§ **WHAT IS BEING ASKED**:
Please give back word for word the lines of the material below between the line containing "1280x680 pixels." and the line containing "Image resolution: width=640", inclusive.

____________

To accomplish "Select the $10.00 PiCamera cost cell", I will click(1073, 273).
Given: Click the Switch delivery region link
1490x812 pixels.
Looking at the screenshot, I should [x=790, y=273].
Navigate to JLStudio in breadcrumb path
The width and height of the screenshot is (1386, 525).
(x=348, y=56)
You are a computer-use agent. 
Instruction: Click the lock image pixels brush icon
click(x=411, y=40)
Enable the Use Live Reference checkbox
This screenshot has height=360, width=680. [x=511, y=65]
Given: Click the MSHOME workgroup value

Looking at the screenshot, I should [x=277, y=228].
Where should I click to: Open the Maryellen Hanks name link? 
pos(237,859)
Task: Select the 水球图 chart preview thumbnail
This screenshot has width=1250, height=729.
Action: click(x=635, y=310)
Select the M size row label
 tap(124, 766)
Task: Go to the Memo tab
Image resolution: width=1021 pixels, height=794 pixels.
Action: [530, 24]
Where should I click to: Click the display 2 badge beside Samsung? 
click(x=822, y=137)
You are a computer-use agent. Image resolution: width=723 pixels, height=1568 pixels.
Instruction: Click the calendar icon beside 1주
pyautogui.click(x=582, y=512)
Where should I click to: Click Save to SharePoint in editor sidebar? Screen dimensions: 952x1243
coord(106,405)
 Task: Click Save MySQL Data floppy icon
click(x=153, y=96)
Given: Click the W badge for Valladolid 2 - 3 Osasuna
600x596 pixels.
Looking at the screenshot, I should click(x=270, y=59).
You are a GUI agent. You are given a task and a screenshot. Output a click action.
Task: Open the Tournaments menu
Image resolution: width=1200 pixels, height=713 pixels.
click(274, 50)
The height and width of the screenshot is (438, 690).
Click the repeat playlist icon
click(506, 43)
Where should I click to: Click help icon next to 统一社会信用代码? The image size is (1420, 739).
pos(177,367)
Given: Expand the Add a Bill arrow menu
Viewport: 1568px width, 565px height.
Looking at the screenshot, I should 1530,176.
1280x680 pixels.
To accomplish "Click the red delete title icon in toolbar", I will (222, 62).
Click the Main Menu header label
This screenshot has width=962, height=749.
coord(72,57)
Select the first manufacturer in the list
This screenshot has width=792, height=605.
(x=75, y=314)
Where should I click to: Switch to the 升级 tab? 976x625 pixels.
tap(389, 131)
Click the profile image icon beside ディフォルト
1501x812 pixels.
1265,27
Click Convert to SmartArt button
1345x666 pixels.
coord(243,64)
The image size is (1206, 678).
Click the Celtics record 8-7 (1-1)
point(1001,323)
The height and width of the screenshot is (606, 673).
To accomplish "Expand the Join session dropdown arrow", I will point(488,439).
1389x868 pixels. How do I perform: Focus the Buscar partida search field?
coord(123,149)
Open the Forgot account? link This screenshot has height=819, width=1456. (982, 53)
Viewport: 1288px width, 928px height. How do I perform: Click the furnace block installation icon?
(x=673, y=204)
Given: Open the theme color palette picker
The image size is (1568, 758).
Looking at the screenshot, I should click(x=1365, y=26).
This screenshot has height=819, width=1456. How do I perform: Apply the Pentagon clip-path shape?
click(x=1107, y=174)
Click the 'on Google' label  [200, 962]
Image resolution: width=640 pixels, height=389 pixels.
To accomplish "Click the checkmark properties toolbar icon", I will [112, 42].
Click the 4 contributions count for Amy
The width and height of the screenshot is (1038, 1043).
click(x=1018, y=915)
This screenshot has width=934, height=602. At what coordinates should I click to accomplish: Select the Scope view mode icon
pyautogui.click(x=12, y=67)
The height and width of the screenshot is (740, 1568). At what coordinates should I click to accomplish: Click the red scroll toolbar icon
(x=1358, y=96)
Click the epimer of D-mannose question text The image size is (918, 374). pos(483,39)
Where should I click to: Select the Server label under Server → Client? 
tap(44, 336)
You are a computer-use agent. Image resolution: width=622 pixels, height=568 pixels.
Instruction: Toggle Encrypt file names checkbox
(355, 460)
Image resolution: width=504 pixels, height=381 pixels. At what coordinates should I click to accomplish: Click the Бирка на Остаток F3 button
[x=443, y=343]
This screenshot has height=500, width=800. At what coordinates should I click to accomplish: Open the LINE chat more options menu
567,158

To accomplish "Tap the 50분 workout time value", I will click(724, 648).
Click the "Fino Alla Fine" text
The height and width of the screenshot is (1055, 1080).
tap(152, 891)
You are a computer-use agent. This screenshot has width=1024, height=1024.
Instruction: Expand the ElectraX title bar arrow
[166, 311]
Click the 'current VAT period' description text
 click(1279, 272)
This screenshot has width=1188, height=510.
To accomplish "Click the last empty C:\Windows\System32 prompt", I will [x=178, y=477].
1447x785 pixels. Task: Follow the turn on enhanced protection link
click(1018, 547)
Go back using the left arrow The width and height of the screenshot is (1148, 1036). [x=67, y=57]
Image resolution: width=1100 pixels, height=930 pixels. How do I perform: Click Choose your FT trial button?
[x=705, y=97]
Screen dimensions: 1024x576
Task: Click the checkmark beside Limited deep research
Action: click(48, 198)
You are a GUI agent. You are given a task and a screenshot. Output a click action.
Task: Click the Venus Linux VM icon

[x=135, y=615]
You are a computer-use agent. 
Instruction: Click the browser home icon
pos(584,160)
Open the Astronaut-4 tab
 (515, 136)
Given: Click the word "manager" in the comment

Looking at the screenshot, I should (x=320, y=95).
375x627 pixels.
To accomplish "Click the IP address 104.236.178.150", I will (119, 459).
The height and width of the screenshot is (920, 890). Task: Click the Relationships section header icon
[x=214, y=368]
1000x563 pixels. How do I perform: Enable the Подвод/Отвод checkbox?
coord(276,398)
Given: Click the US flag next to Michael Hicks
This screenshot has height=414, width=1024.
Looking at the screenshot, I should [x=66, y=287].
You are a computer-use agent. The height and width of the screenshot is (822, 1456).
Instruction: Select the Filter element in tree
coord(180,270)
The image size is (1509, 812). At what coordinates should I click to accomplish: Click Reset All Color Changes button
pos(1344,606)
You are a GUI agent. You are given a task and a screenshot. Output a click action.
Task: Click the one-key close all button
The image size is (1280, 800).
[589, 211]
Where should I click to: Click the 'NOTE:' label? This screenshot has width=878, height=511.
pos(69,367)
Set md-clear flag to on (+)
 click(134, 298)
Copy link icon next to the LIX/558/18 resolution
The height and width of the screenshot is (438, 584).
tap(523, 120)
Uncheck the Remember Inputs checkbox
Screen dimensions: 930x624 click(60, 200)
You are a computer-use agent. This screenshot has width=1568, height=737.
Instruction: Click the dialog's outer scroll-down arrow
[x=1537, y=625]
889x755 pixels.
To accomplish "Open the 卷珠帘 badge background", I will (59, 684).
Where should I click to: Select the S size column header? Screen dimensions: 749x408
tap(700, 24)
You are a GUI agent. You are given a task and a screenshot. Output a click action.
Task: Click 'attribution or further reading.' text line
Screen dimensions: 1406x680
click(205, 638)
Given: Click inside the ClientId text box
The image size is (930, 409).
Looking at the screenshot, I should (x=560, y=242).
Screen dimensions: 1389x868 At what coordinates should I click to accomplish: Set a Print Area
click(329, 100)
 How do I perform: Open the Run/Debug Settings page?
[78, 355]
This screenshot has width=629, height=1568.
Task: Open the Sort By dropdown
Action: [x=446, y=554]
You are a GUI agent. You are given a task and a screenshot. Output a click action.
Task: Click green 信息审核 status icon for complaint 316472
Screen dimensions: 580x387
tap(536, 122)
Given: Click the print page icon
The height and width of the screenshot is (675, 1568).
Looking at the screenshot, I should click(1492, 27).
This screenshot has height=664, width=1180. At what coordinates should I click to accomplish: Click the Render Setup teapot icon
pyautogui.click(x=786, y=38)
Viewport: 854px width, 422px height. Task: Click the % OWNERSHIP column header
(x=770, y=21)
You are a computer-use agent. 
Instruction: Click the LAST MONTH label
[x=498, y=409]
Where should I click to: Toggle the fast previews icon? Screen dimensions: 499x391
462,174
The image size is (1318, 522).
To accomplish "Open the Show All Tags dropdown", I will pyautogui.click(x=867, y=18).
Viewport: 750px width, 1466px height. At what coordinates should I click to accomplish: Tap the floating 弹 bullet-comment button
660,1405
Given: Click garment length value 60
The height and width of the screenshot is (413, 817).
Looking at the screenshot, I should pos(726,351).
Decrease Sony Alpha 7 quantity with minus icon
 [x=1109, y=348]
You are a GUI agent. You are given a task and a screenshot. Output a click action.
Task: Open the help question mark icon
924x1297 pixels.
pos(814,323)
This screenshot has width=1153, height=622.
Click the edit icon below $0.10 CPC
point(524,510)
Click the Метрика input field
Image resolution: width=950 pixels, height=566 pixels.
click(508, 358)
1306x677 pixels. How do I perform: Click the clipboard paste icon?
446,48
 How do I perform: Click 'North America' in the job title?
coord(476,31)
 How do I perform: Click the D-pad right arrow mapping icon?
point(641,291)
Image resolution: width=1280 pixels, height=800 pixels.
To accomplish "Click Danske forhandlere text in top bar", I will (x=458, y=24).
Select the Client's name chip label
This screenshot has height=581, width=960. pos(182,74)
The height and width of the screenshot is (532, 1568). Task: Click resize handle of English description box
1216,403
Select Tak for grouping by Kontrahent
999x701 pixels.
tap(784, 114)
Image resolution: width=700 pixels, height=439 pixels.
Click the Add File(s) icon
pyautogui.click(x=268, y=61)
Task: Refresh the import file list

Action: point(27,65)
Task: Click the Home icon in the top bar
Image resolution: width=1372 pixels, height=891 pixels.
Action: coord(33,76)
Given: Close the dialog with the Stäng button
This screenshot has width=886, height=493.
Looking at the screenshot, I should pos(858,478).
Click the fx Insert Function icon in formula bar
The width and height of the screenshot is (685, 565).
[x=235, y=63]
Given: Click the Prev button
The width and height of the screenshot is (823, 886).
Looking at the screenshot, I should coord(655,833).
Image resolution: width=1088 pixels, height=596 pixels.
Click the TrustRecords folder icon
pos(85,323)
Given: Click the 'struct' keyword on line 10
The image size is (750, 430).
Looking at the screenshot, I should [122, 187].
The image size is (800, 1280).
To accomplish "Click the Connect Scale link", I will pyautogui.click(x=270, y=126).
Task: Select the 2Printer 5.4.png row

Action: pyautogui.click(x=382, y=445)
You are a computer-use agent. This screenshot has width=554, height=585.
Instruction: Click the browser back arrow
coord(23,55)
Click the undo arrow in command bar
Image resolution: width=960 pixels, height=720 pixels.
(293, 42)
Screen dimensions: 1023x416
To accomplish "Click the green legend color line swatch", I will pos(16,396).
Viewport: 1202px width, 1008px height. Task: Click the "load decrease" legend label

____________

§ **TASK RESPONSE**:
1280x680 pixels.
To accomplish "Click the red delete title icon in toolbar", I will (222, 62).
Click the Main Menu header label
This screenshot has width=962, height=749.
coord(72,57)
Select the first manufacturer in the list
This screenshot has width=792, height=605.
(x=75, y=314)
Where should I click to: Switch to the 升级 tab? 976x625 pixels.
tap(389, 131)
Click the profile image icon beside ディフォルト
1501x812 pixels.
1265,27
Click Convert to SmartArt button
1345x666 pixels.
coord(243,64)
The image size is (1206, 678).
Click the Celtics record 8-7 (1-1)
point(1001,323)
The height and width of the screenshot is (606, 673).
To accomplish "Expand the Join session dropdown arrow", I will point(488,439).
1389x868 pixels. How do I perform: Focus the Buscar partida search field?
coord(123,149)
Open the Forgot account? link This screenshot has height=819, width=1456. (982, 53)
Viewport: 1288px width, 928px height. How do I perform: Click the furnace block installation icon?
(x=673, y=204)
Given: Open the theme color palette picker
The image size is (1568, 758).
Looking at the screenshot, I should click(x=1365, y=26).
This screenshot has height=819, width=1456. How do I perform: Apply the Pentagon clip-path shape?
click(x=1107, y=174)
Click the 'on Google' label  [200, 962]
Image resolution: width=640 pixels, height=389 pixels.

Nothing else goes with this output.